None the less it seems to me that since the procedures were not properly complied with in two respects, the inference is that candidates are likely to be at a disadvantage (a) if no field of competence is shown (since a finding of the committee as to his field of competence was clearly intended to be relied on for the purposes of deciding on transfer) and (b) if the extra candidates are merely listed alphabetically as between themselves, with no reference to their relationship to candidates in the original list.
It is to be noted that all 15 officials in the first group have been transferred; seven out of eight have been transferred in the second group. Of these 22 officials, eight were transferred after the addendum was issued, whereas only two of the candidates in the addendum, including Mr De Blust, have been transferred.
Once it is shown that the procedures have not been properly carried out, these facts are in my view enough to put the burden of showing that there was no disadvantage to the candidates in the addendum on the Commission. Even accepting that transfers depend on vacancies in particular fields and on budgetary considerations, I am not satisfied on the facts that the Commission has discharged this burden.

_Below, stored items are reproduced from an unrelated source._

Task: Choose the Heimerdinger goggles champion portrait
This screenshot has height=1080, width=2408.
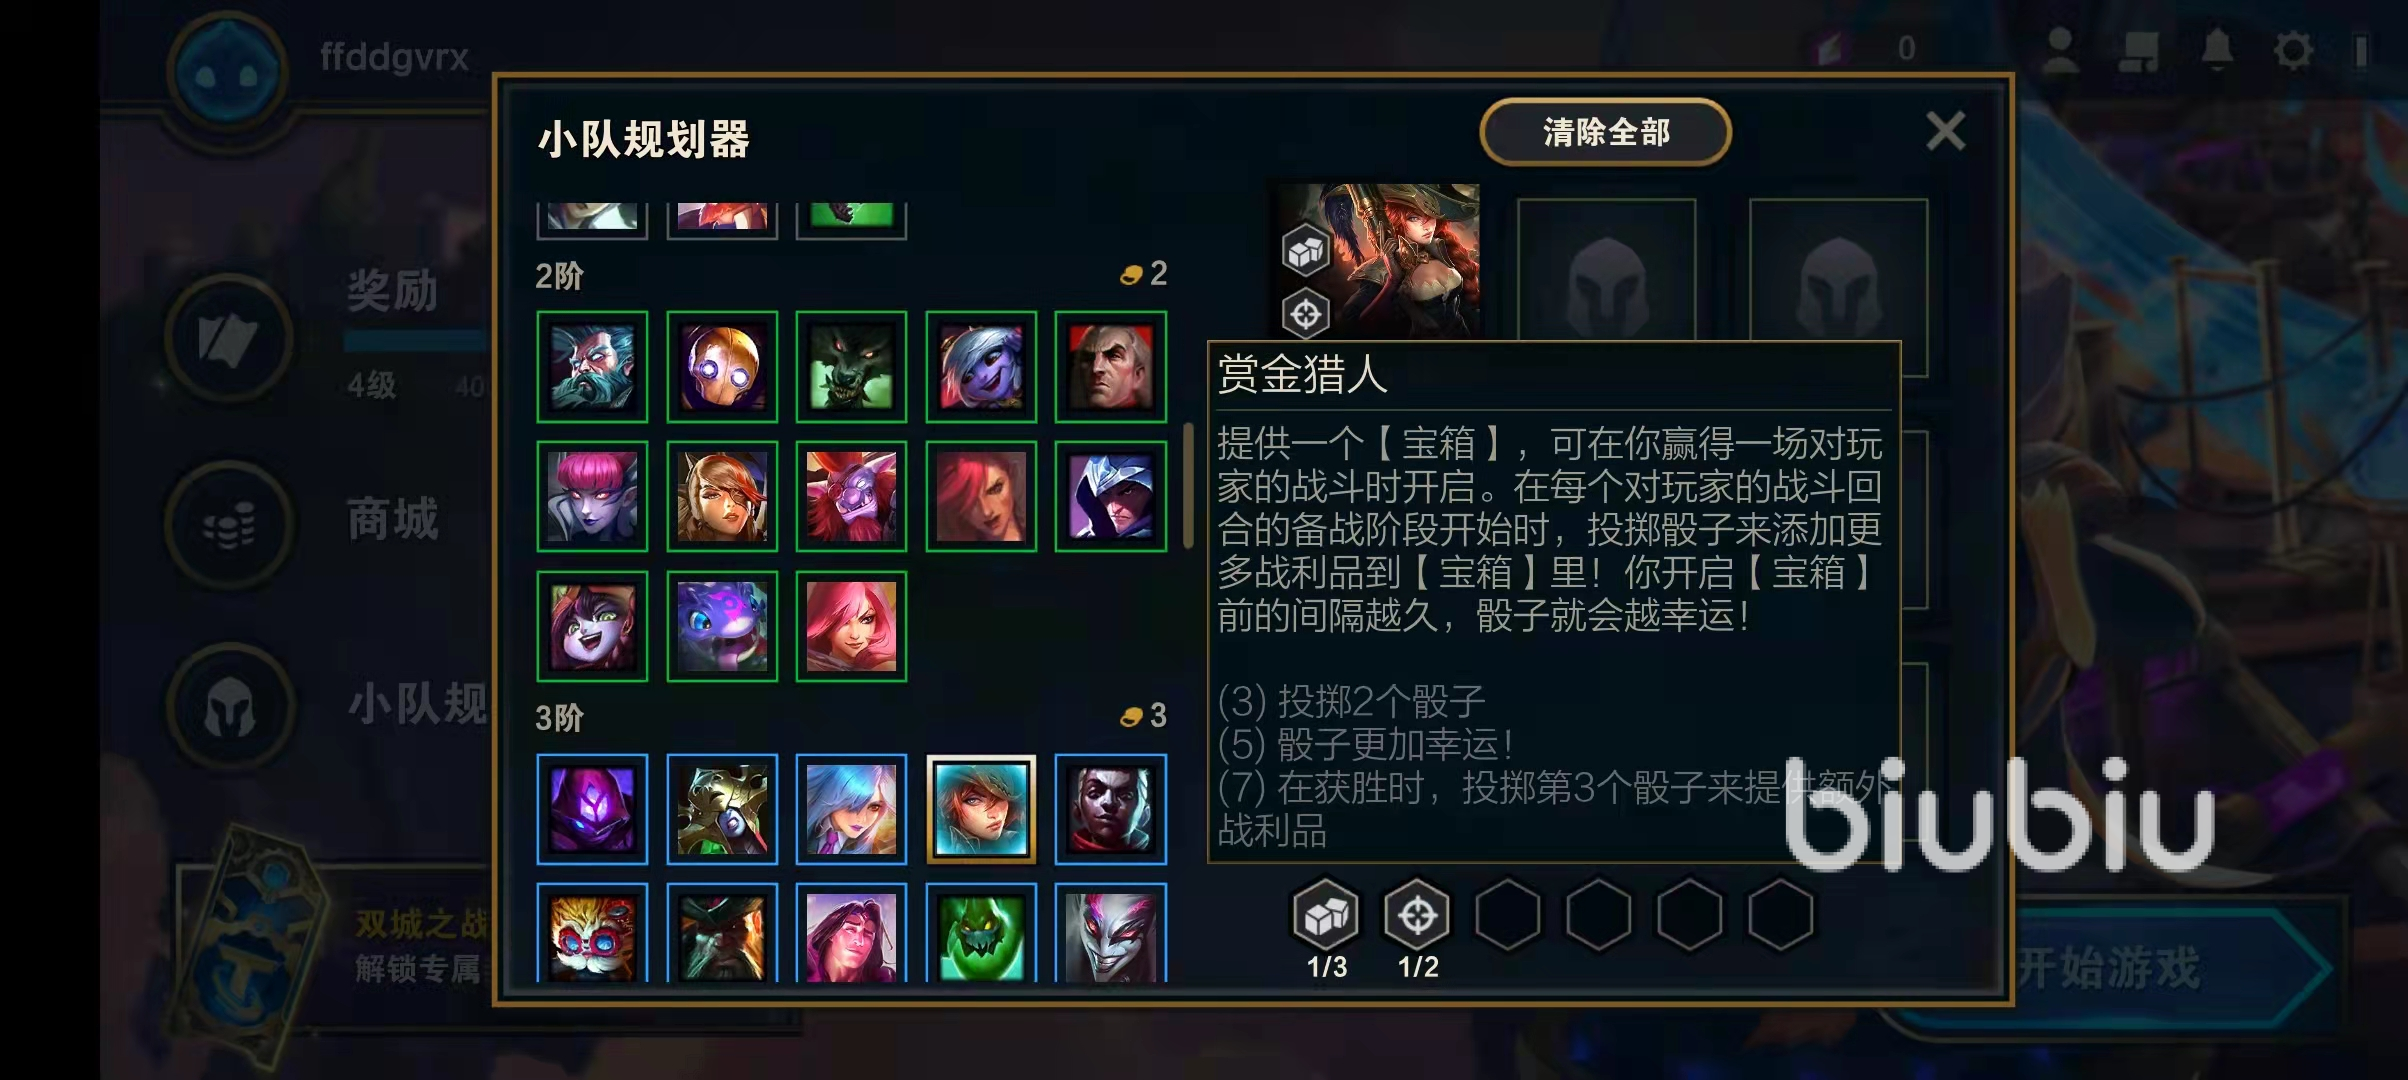Action: (592, 934)
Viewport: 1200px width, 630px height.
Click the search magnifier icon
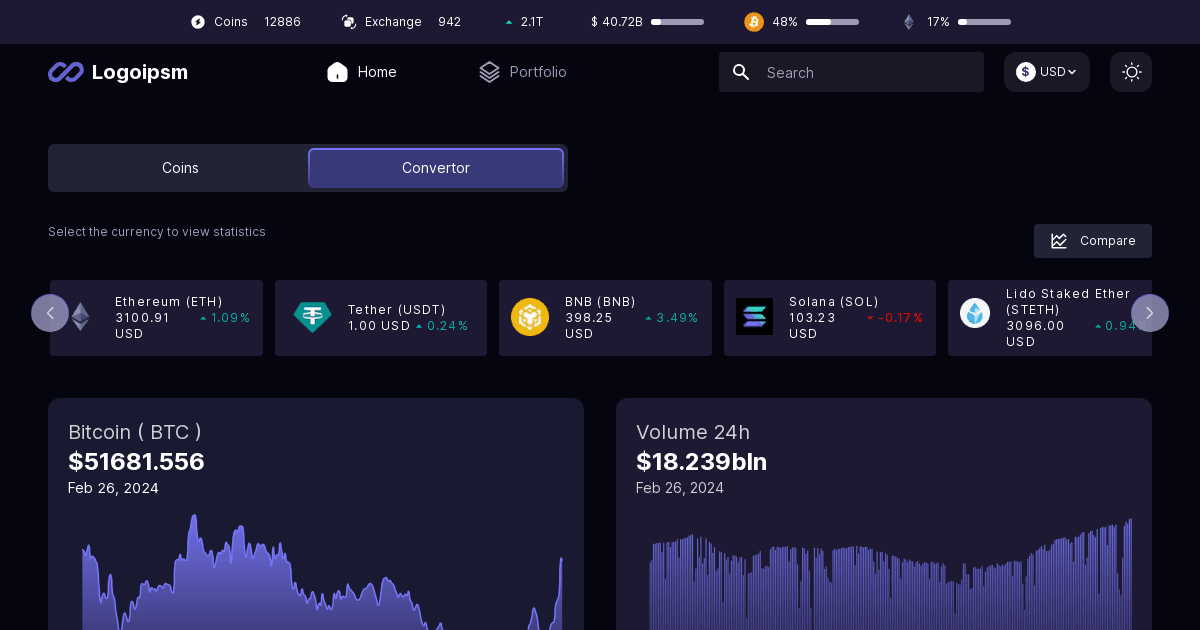tap(741, 72)
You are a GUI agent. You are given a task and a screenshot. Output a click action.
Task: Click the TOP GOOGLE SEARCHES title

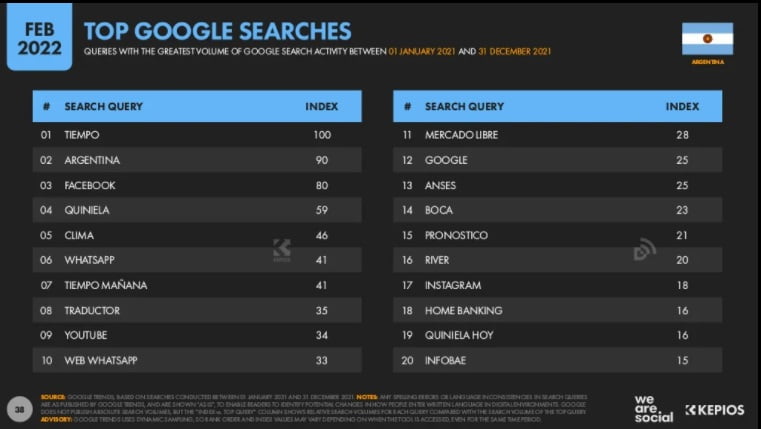[217, 31]
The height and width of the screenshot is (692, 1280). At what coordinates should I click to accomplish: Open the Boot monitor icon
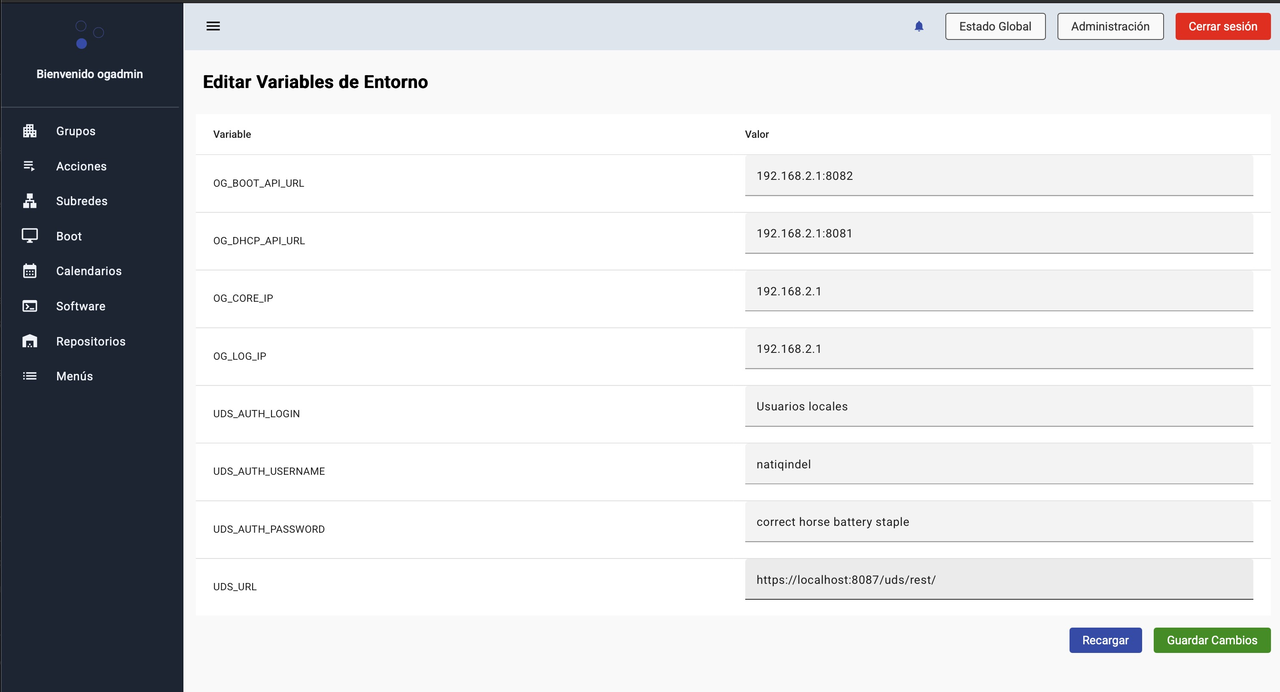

In their fourth and final submission the applicants challenge the decision of the appointing authority not to withdraw all the promotions based on the lists published in Administrative Notices No 281 of 10 June 1980. They therefore request that all those promotions be annulled. This request seems disproportionate to the legitimate interests of the applicants. They will be sufficiently protected if the decision of the ad hoc Committee and the appointing authority is declared, to the extent that it is defective, to have been erroneous in law in so far as it concerns the applicants. I find support for this view in paragraph 35 of the judgment in Cases 4, 19 and 28/78 Salerno v Commission [1978] ECR 2403. There the decision of the selection board refusing to admit the applicants to a competition was annulled, but the Court declined to set aside the results of that competition or to annul appointments made in consequence of it.
So far as Mr De Blust is concerned, it seems to me that no order is required to be made on his application save that in my view his costs of the proceedings should be paid by the Commission.
As to the applications 182, 184 and 185/82, it seems to me that there should be a declaration that the decisions of the ad hoc Committee and the appointing authority regarding the applicants were vitiated by substantive errors in that they failed to specify the areas of competence of the candidates and they failed to indicate within which list and if in the second list, at what place in that list, each of the applicants fell to be placed.
The applicants are in my opinion entitled to their costs, not only in Cases 80 to 83/81 but also in Cases 182 to 185/82.